In keeping with a convention set by the `RDataFrame.AsNumpy` Pythonization, `TTree.AsNumpy` would return a dict of arrays, rather than the contiguous 2-dimensional array returned by `TTree.AsMatrix`.
For branches of primitive types, this only means that the arrays need not be contiguous in memory or converted to a common type (requesting an integer branch and a floating point branch doesn't force the integers to floating point type).
However, it also enables branches of arrays of primitive types, including `std::vectors` of primitive types. Such arrays must be returned as more complex objects—jagged arrays—which consist of content and offsets of different lengths.
The interpretation of basket data as content and offsets requires checking the `fLast` byte position, subtracting `TKey` bytes from the offsets, and dividing by content (primitive type) width (which is always a multiple of 2, so "divide" should be "bit shift").
Arrays of primitives within C++ classes defined by a streamer should remove 1 byte from the beginning of each entry. `std::vectors` of primitives should remove 10 bytes from the beginning of each entry (6 byte header + 4 byte size, which isn't necessary because we know the entry offsets). This non-uniform array compaction should be performed in C++. The sizes of input buffers and output buffers are known in advance (unless strings are also considered in scope, for which a strict upper bound on the size of the output buffer is known in advance).
The most open-ended question about ROOT producing jagged arrays is, "What library should be used to represent jagged arrays in Python?" Numpy has no concept of jagged arrays. Several libraries provide jagged (a.k.a. "ragged") arrays in different contexts:
- zarr (https://zarr.readthedocs.io/en/stable/tutorial.html#ragged-arrays) has a ragged array object, but its focus is storage and we already have a storage format.
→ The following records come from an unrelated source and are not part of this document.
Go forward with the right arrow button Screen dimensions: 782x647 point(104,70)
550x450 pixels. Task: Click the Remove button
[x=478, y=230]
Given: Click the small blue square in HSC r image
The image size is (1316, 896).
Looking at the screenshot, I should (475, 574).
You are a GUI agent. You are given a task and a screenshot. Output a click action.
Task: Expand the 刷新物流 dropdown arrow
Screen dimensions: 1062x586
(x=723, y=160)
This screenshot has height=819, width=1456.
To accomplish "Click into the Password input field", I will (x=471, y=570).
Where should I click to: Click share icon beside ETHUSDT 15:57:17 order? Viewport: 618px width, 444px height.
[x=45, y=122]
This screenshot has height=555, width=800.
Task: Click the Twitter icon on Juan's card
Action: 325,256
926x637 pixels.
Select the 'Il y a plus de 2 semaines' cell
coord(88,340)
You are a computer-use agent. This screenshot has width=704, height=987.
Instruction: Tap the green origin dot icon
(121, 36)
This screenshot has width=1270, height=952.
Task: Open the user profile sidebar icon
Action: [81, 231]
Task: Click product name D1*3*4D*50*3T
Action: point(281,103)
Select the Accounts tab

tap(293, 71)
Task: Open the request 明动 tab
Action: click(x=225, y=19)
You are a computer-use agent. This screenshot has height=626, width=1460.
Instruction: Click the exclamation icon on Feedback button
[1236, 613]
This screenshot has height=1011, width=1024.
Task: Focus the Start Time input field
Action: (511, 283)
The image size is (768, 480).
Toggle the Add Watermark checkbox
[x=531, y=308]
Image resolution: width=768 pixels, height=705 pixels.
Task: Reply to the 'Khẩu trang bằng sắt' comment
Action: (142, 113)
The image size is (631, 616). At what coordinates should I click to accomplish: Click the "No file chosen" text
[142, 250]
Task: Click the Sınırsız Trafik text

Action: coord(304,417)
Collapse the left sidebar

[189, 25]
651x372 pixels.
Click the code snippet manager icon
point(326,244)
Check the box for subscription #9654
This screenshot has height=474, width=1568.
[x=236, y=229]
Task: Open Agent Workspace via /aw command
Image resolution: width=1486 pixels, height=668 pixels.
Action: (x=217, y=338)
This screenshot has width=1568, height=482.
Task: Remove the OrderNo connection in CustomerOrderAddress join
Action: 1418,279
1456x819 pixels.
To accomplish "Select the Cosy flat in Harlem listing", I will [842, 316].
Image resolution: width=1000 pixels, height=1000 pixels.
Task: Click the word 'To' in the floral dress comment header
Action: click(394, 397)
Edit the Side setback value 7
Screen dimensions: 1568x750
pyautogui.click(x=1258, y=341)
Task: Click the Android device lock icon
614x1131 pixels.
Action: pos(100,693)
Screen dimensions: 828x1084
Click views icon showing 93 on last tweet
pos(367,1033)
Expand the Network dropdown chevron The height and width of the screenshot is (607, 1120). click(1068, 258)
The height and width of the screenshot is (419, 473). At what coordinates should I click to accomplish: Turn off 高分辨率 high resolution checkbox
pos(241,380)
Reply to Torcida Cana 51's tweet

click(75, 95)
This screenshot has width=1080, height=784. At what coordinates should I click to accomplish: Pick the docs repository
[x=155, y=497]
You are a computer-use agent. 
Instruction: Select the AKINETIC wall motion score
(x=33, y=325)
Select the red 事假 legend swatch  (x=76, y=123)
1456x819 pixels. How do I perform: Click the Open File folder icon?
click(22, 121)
- jagged (https://github.com/sdvillal/jagged) is focused purely on storing jagged arrays in various formats, but see above.
- XND (https://xnd.io/) is a next-generation Numpy (by Numpy's author, Travis Oliphant) which focuses, among other things, on ragged arrays. It includes a math library similar to Numpy's universal functions ("ufuncs"), but none of the structure manipulations necessary for particle physics (when I last interacted with the group in July 2018, and no visible progress online).
- Arrow (https://arrow.apache.org/docs/python/) is a widely-used memory format that includes jagged arrays, and it has well-supported C++ and Python bindings. The development team has large overlaps with Parquet-C++ and Pandas (led by Pandas's author, Wes McKinney). However, Arrow's focus is just representing data in memory—data manipulation is intended for Pandas, which doesn't currently handle jagged arrays well (converts them all into Python lists).
- Awkward-array (https://github.com/scikit-hep/awkward-array) is used by uproot to solve the same problem: representing jagged arrays from ROOT files and providing structure-manipulation tools for physicists. Numpy's ufuncs are supported, as are methods for combinatorics. Choosing Awkward would allow `TTree.AsNumpy` to be a drop-in replacement for uproot's `TTree.arrays`.
Only the last two, Arrow and Awkward, seem to be good choices. Arrow has compile-time dependencies, but they might already be included in ROOT for the sake of RDataFrame's Arrow RDataSource. Producing an Arrow buffer does not require pyarrow as a strict dependency, since it's just a binary data specification, though a user would need to have pyarrow to make use of it in Python. Awkward has no dependencies other than Numpy >= 0.13.1.
Presenting jagged data as Arrow buffers would not preclude users from manipulating them with Awkward: Awkward can view Arrow buffers without copying them. As an alternative to this proposal, returning all arrays—jagged or not—as Arrow buffers would be a more uniform option and can avoid the misuse of the word `AsNumpy` to describe the result: it can be `AsArrow`. Then the output need not deal with Python dicts, as an Arrow Struct of List types can present the same data in a more unified way. (This gives up on reusing the convention set by RDataFrame, but perhaps RDataFrame should include an `AsArrow` method, rather than both having `AsNumpy`.)
A choice of output format and name (`AsNumpy` vs `AsArrow`) should be made before work begins on implementation.